Note that exclusions apply to later arguments only so excluding (1) from
2:history␣file is meaningless.

> > I can't find any arrangement of words on a command-line that gives the
> > argument after -h as being anything other than "history file". Neither
> > is it being counted as one of the non-option arguments.
>
> "count the argument after -h as a non-option argument" and "offer the
> second one in the first position" have equivalent results from the
> point of view of a black-box test.  I just didn't know how to explain
> what I was seeing.

Yes, I can see that would be the case. The tag (as indicated by
_complete_help) will be different, however.

> > There's a list of possible states. In each state, individual specs
> > are disabled if an option is found which would disable it. If you
> > exclude positional arguments, subsequent ones become active at an
> > earlier position.
>
> Is that "subsequent" part stated in the doc anywhere that you can point to?

No. The only reference to putting numbers in the exclusion lists at all
is an example giving `(-two -three 1)`.

> >         '(-h 1 3 4)-f[edit function]' \
> >         '(-h 1 3 4)-x+[specify spaces to use for indentation in function expansion]:spaces' \
> >         '(-f -x 1 2)-h[edit history]' \
> >         '(- 2 3 4)1:file:_files' \
> >         '(3 4)2:shell function:_functions' \
> >         '3:history file:_files' \
> >         '4:history size';;
>
> I would never have thought of that, because without the implicit
> "become active earlier" there is no third or fourth position.
>
> Perhaps the way to explain/understand this is that "position" here
> does not mean "position on the command line", rather it means "order
> in which to attempt to fill the next available position on the command
> line".

Yes, regarding the numbers as a priority for ordering may be a good way
to explain this in the documentation.

The exception to this is if you specify them upfront with a gap:
  _arguments '5:five'
that'll complete nothing in positions 1-4 which is fairly useless.
This might be regarded at least as being undefined behaviour and perhaps
as a bug.

The documentation could also be clearer for the case where the number is
omitted. It is allocated by simply incrementing the number from the most
recent one.
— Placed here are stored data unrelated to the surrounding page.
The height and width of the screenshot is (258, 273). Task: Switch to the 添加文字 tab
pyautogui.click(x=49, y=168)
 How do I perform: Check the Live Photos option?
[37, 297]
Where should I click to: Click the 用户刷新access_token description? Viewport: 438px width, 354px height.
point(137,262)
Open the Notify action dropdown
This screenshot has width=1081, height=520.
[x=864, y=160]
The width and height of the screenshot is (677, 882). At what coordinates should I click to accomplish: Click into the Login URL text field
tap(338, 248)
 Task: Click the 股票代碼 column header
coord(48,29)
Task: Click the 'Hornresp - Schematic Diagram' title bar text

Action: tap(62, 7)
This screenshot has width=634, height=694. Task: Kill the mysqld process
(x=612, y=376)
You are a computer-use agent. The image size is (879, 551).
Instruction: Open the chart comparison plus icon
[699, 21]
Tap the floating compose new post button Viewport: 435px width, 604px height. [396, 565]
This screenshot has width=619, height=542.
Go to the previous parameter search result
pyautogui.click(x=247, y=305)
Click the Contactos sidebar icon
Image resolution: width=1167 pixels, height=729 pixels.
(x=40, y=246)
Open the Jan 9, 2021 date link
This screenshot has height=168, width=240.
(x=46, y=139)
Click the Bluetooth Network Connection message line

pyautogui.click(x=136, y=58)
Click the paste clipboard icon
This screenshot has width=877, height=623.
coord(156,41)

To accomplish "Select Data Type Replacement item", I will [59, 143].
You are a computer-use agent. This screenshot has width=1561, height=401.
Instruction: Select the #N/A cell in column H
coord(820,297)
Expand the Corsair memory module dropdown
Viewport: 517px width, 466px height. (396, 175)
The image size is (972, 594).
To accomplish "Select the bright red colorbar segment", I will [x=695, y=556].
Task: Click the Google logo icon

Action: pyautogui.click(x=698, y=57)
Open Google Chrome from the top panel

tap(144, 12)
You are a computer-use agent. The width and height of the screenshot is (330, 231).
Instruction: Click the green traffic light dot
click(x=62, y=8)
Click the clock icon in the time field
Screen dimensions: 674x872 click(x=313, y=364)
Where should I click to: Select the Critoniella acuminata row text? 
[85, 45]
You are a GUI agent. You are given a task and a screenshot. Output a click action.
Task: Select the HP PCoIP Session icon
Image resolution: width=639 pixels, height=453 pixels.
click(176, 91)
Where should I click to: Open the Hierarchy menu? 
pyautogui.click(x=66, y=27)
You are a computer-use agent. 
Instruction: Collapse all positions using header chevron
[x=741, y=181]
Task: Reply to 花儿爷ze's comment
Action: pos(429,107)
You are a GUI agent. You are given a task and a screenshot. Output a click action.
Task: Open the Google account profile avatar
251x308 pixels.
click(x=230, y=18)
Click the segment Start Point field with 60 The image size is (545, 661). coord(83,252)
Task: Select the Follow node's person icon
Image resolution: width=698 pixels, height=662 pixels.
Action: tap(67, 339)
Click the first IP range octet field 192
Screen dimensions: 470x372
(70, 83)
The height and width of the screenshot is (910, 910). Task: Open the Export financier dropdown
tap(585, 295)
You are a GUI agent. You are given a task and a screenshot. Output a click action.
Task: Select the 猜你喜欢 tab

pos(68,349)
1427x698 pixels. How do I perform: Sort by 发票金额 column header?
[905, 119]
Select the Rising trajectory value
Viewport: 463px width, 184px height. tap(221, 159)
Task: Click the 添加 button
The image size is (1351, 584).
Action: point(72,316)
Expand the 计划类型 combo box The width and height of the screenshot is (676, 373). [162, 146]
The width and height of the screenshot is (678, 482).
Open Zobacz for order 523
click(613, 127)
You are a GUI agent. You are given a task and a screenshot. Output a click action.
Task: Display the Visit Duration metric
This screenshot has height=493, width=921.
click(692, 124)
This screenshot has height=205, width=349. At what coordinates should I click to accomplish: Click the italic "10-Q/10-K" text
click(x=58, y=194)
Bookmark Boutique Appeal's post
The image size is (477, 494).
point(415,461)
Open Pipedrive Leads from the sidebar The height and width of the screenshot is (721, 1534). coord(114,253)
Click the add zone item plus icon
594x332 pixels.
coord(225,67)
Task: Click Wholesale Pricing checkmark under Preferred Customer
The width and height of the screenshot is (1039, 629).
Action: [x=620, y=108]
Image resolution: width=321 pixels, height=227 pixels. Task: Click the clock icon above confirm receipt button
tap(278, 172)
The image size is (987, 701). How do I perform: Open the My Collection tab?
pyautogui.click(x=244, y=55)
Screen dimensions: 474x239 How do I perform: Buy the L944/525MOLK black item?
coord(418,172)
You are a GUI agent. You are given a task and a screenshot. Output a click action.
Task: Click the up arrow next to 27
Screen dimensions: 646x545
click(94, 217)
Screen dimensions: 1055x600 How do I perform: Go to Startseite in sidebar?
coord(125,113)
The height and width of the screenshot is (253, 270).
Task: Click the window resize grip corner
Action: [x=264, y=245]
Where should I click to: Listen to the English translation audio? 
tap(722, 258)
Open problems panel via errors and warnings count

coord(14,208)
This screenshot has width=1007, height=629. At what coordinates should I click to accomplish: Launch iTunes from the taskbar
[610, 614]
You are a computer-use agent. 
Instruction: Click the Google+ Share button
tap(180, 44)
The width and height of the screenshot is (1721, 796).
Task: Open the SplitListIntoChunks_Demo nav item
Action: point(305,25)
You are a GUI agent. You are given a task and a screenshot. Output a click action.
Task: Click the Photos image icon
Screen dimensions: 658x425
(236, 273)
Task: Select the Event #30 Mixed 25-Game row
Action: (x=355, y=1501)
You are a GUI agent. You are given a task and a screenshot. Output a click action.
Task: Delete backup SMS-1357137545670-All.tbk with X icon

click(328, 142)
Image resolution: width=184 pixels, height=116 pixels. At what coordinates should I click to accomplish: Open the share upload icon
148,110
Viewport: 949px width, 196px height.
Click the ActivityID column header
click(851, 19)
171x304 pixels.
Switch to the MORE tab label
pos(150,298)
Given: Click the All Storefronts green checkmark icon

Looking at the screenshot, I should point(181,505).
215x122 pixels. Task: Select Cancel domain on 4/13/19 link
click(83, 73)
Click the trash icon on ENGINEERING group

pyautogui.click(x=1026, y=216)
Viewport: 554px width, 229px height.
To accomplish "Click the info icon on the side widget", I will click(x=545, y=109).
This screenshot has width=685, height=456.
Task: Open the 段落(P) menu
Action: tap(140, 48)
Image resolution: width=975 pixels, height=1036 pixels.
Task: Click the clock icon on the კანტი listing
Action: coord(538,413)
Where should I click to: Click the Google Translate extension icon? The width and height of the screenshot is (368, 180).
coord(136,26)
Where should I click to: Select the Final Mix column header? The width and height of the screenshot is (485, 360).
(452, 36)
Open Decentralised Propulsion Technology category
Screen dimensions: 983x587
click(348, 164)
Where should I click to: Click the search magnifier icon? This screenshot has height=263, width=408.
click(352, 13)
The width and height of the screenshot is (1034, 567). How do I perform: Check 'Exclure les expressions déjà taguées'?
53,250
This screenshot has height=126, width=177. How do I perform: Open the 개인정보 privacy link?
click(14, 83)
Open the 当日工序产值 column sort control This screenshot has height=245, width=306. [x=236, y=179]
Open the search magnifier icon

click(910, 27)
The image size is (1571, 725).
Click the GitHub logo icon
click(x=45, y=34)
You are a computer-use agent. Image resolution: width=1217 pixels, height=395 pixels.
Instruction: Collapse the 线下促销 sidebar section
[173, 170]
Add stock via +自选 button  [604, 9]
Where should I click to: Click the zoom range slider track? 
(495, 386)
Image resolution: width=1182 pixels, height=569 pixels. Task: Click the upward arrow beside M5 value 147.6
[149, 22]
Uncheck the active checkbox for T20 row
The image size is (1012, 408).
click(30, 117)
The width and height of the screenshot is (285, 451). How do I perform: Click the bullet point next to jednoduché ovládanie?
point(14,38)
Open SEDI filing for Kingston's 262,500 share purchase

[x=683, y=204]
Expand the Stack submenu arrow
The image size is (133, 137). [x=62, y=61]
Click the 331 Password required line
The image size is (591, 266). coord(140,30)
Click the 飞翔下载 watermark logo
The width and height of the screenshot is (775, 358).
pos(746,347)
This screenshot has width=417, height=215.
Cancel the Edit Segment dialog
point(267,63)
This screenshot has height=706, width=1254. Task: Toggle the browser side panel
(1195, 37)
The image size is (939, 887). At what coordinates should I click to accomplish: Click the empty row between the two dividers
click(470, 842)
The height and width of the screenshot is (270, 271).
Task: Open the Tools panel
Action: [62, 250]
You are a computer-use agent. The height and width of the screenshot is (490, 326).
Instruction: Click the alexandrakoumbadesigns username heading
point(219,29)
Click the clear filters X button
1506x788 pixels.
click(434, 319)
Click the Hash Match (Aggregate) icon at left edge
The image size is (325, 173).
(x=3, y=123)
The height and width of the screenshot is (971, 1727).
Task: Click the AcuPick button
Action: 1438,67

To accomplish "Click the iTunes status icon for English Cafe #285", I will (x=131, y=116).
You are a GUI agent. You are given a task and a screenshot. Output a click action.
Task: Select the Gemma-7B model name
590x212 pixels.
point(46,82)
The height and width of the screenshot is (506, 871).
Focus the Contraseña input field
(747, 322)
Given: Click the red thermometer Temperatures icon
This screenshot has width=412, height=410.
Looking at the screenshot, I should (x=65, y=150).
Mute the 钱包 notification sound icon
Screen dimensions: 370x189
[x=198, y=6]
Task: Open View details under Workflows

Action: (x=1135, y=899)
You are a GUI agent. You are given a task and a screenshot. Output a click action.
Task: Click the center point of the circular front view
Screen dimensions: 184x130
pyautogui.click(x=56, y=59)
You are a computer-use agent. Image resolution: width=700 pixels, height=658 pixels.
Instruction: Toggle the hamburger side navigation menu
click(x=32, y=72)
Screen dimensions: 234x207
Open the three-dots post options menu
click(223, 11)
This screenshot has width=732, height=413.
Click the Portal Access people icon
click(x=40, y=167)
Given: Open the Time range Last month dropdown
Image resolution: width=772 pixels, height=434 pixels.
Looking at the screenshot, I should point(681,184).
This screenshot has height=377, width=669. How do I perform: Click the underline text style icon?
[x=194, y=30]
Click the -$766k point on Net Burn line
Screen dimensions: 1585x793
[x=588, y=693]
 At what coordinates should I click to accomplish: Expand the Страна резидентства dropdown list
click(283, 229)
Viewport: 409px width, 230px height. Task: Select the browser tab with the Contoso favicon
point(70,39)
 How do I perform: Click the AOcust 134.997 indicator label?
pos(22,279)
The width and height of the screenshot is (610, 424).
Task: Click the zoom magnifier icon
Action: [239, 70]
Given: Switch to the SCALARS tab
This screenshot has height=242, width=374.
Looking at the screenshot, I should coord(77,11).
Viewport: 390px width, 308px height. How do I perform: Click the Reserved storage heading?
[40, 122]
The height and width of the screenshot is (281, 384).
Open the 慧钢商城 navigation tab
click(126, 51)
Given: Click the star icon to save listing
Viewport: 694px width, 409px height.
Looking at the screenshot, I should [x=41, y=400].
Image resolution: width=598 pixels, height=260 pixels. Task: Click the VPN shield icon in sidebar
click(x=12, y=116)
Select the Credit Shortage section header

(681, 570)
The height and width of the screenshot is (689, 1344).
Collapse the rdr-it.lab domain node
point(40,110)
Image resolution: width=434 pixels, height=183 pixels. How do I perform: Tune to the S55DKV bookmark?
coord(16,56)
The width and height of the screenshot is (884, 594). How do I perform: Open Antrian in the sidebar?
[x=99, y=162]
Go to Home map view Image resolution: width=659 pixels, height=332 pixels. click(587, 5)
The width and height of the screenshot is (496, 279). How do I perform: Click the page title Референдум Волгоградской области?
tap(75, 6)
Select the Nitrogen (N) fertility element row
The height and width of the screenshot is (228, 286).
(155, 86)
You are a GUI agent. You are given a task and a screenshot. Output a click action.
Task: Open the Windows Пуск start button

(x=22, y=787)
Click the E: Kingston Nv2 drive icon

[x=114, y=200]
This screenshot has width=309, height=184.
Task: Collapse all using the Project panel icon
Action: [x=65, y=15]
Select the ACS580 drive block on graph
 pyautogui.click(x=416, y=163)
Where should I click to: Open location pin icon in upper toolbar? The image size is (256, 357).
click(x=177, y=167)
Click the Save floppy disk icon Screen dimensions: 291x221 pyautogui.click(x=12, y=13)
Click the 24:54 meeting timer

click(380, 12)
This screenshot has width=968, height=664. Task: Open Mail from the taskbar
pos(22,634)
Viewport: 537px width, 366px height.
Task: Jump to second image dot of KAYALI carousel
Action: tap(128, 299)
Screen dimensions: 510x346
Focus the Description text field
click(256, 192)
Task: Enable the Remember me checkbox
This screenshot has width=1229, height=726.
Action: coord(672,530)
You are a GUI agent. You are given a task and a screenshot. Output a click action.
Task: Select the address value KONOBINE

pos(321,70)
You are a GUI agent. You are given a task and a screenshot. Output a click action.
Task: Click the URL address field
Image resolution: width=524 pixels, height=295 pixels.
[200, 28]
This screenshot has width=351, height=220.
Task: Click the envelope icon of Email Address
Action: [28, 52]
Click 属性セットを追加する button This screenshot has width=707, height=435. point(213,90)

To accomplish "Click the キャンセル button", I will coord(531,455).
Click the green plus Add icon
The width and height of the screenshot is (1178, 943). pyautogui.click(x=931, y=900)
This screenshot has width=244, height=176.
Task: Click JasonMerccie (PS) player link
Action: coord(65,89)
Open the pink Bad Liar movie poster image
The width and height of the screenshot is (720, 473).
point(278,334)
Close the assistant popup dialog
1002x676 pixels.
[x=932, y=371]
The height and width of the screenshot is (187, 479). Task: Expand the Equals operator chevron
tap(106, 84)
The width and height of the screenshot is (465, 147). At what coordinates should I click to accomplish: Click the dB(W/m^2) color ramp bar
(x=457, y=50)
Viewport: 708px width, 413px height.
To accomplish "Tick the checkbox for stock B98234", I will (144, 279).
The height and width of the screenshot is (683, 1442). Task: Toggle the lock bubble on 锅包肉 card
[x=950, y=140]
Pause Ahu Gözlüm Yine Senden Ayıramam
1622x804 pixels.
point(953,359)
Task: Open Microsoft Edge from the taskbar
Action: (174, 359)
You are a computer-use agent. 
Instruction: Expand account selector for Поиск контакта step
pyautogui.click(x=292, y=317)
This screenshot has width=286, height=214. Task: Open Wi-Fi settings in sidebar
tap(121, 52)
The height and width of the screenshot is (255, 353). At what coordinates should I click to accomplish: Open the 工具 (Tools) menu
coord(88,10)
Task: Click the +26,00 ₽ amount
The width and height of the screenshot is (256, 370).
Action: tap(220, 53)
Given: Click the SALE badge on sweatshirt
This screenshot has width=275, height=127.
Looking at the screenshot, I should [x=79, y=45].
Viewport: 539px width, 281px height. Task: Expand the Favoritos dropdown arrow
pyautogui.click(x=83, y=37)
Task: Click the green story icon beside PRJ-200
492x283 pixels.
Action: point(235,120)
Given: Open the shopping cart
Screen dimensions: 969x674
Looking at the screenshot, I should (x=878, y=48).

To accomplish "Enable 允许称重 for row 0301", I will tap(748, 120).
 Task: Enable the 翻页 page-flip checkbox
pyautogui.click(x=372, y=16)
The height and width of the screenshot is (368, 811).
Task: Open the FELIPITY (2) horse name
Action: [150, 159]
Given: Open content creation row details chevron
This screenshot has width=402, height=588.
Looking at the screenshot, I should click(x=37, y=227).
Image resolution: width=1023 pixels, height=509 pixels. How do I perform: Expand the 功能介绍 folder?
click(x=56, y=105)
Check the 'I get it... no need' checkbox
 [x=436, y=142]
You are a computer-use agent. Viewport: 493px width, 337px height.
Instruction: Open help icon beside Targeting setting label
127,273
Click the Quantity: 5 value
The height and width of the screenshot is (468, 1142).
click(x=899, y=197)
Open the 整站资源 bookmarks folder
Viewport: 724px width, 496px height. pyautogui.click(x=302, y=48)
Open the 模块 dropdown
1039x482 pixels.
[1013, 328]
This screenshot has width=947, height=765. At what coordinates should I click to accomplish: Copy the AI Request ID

Note:-
  _arguments '5:five' '2:two' ':three' '3:trois'
results in:
  _arguments:comparguments:325: doubled argument definition: 3:trois

> One other thing ...

> On Mon, May 25, 2020 at 10:29 AM Oliver Kiddle <okiddle@xxxxxxxxxxx> wrote:
> >
> >         '4:history size';;

> Doc says:

>      The forms for ACTION are as follows.

>       (single unquoted space)
>           This is useful where an argument is required but it is not
>           possible or desirable to generate matches for it.  The MESSAGE
>           will be displayed but no completions listed.  Note that even
>           in this case the colon at the end of the MESSAGE is needed; it
>           may only be omitted when neither a MESSAGE nor an ACTION is
>           given.

> That seems to imply that you can write "4:" or "4:history size: " but
> not what you did write.  Is the doc wrong?

That was introduced in workers/11554 and I'm fairly certain it is wrong.
As a hunch, the _arguments source was followed when listing the possible
action forms and the subtlety that the empty string matches in the
following line (411) was overlooked:

  if [[ "$action" = \ # ]]; then

For what it's worth, I tend to leave the action out (going back to
before that documentation change) because it keeps the spec a tiny bit
shorter. And all too often _arguments specs are rather too long.